Этой простой и доходчивой установке герой – вместе с автором – противопоставляет иную трактовку происходящего. Не личность ложная, а мир ложный. Конечно, у Пелевина, на разные лады толкующего основополагающую доктрину буддизма, всякий мир объектов есть лишь кажимость, иллюзия. Но особенно убедительным этот тезис оказывается применительно к российской реальности 90-х, которая на страницах романа просто вопиет о своей выморочности, противоестественности.

Автор берет самые очевидные признаки этой реальности – люмпенизацию населения, разгул бандитизма, наводнение Москвы и всей российской жизни аляповатыми символами массовой культуры вроде "просто Марии" и Шварценеггера, рекламный волапюк, офисы зарубежных и совместных фирм, растущие, как грибы, на каждом углу. Из этого подручного материала он строит чрезвычайно выразительные черно-юмористические "инсталляции".

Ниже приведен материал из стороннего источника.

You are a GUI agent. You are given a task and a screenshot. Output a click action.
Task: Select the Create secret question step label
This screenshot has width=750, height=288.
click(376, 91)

Конечно, демонстрации миражности нового строя жизни в романе вовсе не доказывают, что предшествующий, советский порядок имел более твердое онтологическое основание. Но у Пелевина речь идет о России 90-х – и вот анекдотически-афористичное суждение о ней героя: "А что касается творца этого мира, то я с ним довольно коротко знаком… Его зовут Григорий Котовский, он живет в Париже, и, судя по тому, что мы видим за окнами вашей замечательной машины, он продолжает злоупотреблять кокаином".